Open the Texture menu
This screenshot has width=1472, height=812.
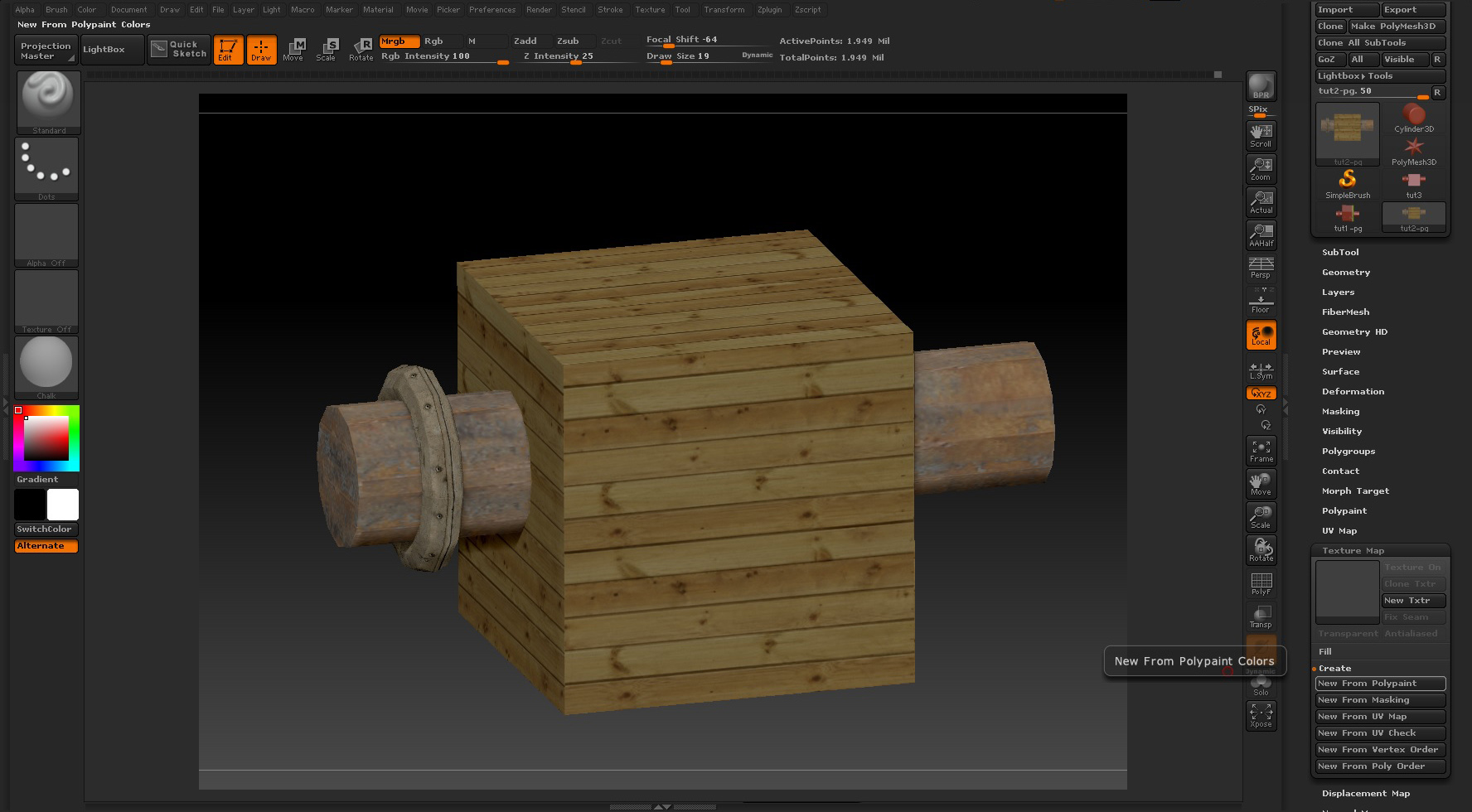pos(649,10)
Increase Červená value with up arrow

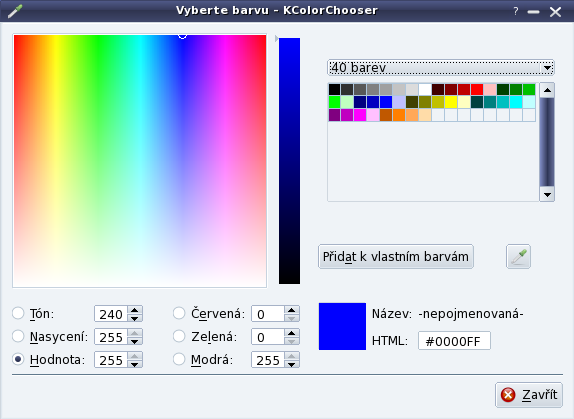(x=291, y=310)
******
Exercise brief: Express the entries above as a Markdown table with the columns Row and Text, giving each line its own numbered row. Omit the blank lines and the pictures.

Answer to the exercise:
| Row | Text |
|---|---|
| 1 | Open the Texture menu |
| 2 | This screenshot has width=1472, height=812. |
| 3 | pos(649,10) |
| 4 | Increase Červená value with up arrow |
| 5 | (x=291, y=310) |